### PROVIDED TEXT
For those of you who live in Florida, I’d like to let you know that your tax dollars financed my trip to the Alabama Shakespeare Festival. The English department of Gulf Breeze High met in Montgomery at the Residence Inn and enjoyed two days of excellent food and performances. We saw a stage version of To Kill a Mockingbird on the mainstage and Twelfth Night in a smaller theatre called the Octogon.
I didn’t realize that ASF is the largest Shakespeare Festival in the world. The facilities are magnificient, and the whole thing is nestled in some of the most beautiful acreage Alabama has to offer.
To Kill a Mockingbird was a solid performance, with the child actors (except Dill) really showcasing talents beyond their years. The stage itself was adorned in a well-done, minimalist style, with the Radley tree acting as the focal point. I felt that the decision to perform the play in a representational style was a wise one; the set demands for realism would be ridiculous. The real weakness of the production, though, was in the decisions made by the man who played Atticus. According to thie actor, the character of Atticus was a jovial, almost Barney Fife-like man, who, although he was very wise, was not really bothered by the conflict in Maycomb county. Overall, though, the production was slick and magical, and it really communicated the childish perspectives of Jem and Scout.
######
- [WRITTEN PROBLEM A]: Decide whether each statement below agrees with the festival review, answering yes or no and quoting the words that settle it: (i) the English department stayed at the Residence Inn in Montgomery; (ii) the set for To Kill a Mockingbird aimed for realism; (iii) the choices of the actor playing Atticus were the production's chief weakness.
- [WRITTEN PROBLEM B]: Write the next part of the festival review, picking up right after its final sentence.
### SOURCE EXCERPT
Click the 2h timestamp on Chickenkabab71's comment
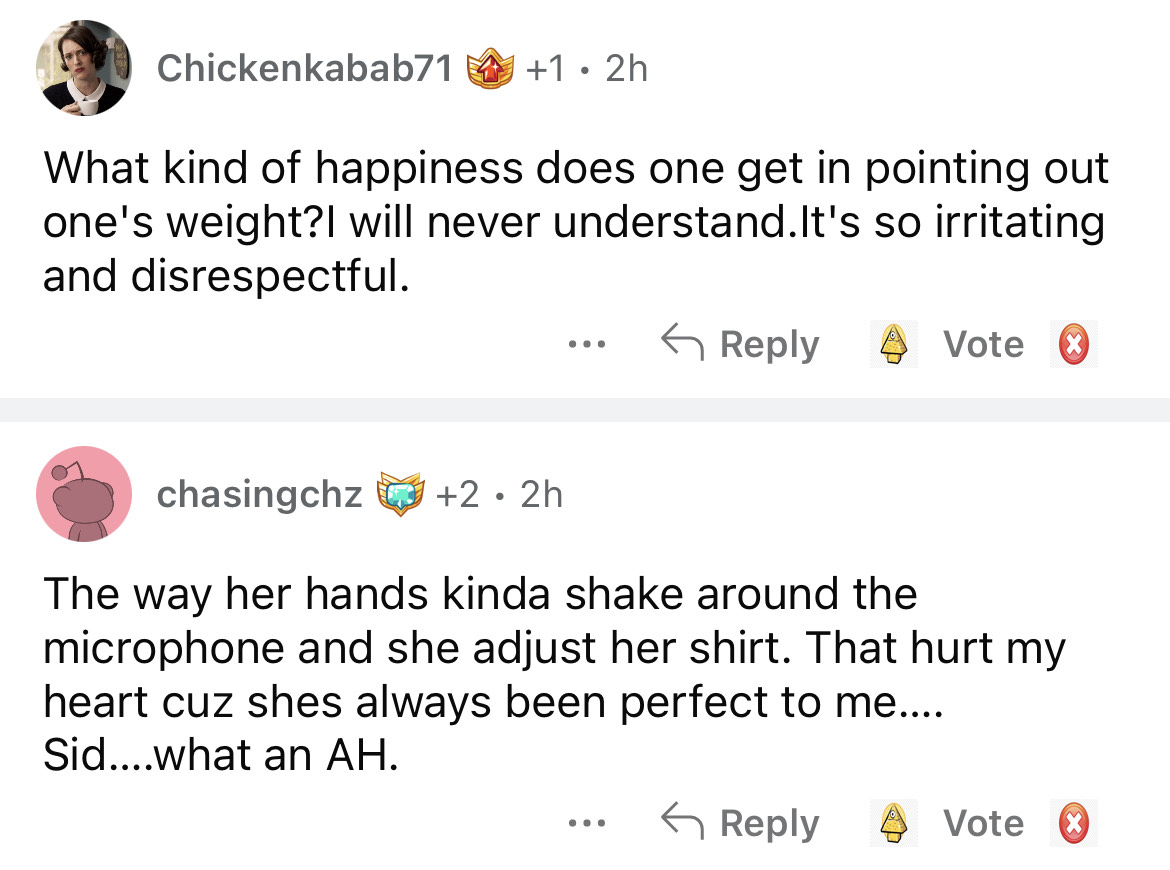The width and height of the screenshot is (1170, 870). [x=627, y=69]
######
- [TASK RESULT A]:
(i) Yes: "The English department of Gulf Breeze High met in Montgomery at the Residence Inn"
(ii) No: "The stage itself was adorned in a well-done, minimalist style"
(iii) Yes: "The real weakness of the production, though, was in the decisions made by the man who played Atticus."

- [TASK RESULT B]:
Twelfth Night was a gem of a performance. The Octogon is a theatre-in-the-round, and the blocking was masterful and subtle. The actor who played Sir Toby was very, very solid, and I especially enjoyed the jester, who interacted with the audience and sang several exquisite solos with his minstrel band. Viola’s character was beautifully and hilariously played. I have to say that before this production, I had never read Twelfth Night, and I didn’t feel lost in the language (as sometimes happens during the first time seeing or reading a Shakespearean play).
Later this season, the Festival will be performing the musical Man of La Mancha, as well as The Trojan Women by Sophocles (or Euripidies, can’t remember which). I plan to attend. *sigh* The biggest Shakespeare festival in the world, in Alabama?! Oh, well, it’s kind of like the Rock ‘n Roll Hall of Fame being in Ohio. Every state’s got to have something, I guess.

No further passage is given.